Well, for the first time in over 100 years there has been a decision handed down by the Supreme Court this week that confirms the enforceability of restrictive covenants even if some parts overstep the mark and the case relates to a recruitment agency and consultant (naturally!). The case had gone to the Supreme Court due to the Court of Appeal’s refusal to sever part of a restrictive covenant thus rendering the whole thing void due to unreasonable restraint of trade.

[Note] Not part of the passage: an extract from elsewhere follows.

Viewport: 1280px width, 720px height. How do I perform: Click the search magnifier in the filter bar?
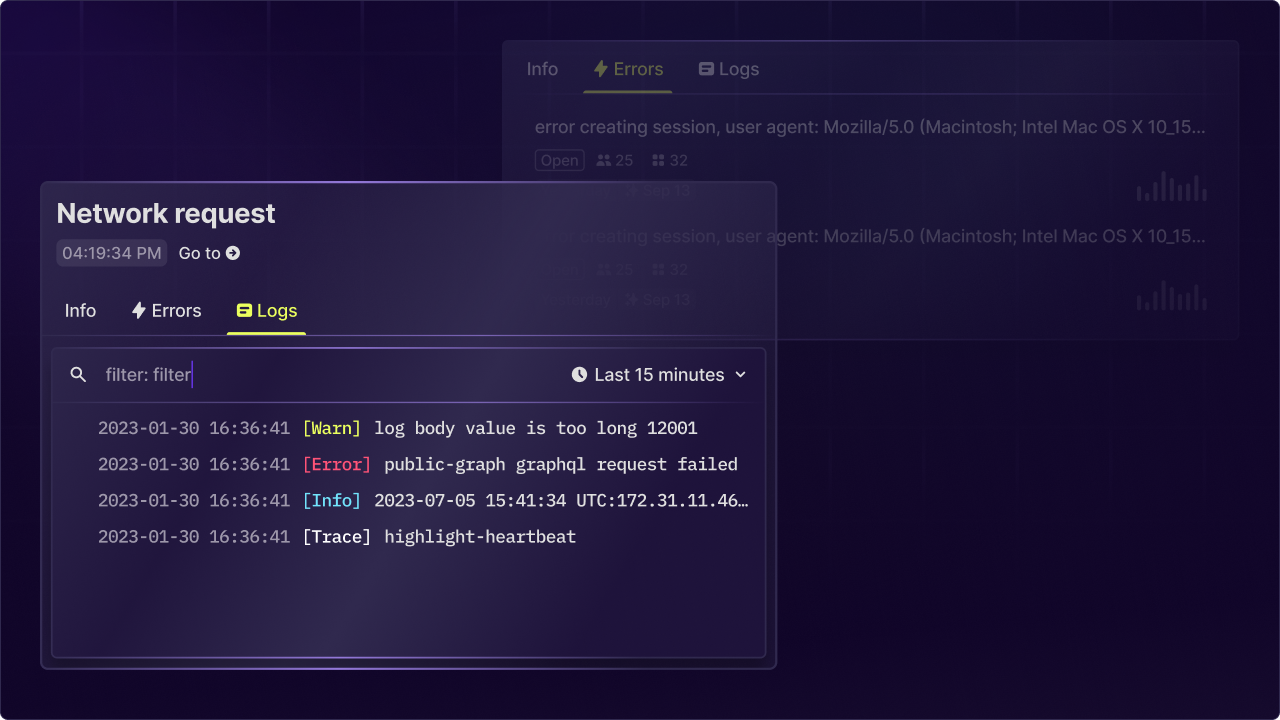click(x=78, y=374)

Tillman v Egon Zehnder Ltd [2019] UKSC 32
Summary
The Respondent left her employment with the Appellant, and agreed to comply with all covenants in her contract apart from a non-competition covenant which stated that she should not “directly or indirectly engage or be concerned or interested” in any competing business; she alleged that this covenant was in unreasonable restraint of trade and thus void. The High Court granted an interim injunction restraining the Respondent from working for a competing business, but the Court of Appeal considered that the words “or interested” would prohibit even a minor shareholding and refused to sever those words; accordingly, the covenant was held to be void as an unreasonable restraint of trade. The Appellant appealed, and raised the issues whether (1) the covenant fell entirely outside the restraint of trade doctrine, (2) the words “interested in” prohibited any shareholding, and (3) the correct approach to severance was applied.
The Supreme Court held that (1) the restraint of trade doctrine did apply on the facts, and (2) the natural meaning of “interested” included shareholding so that, subject to severance, the covenant would be void as an unreasonable restraint of trade; however, (3) on the facts the words “or interested” were capable of being removed from the covenant without the need to add to or modify the wording of the rest of the covenant, and removal of the prohibition against the Respondent being “interested” would not generate any major change in the overall effect of the restraints.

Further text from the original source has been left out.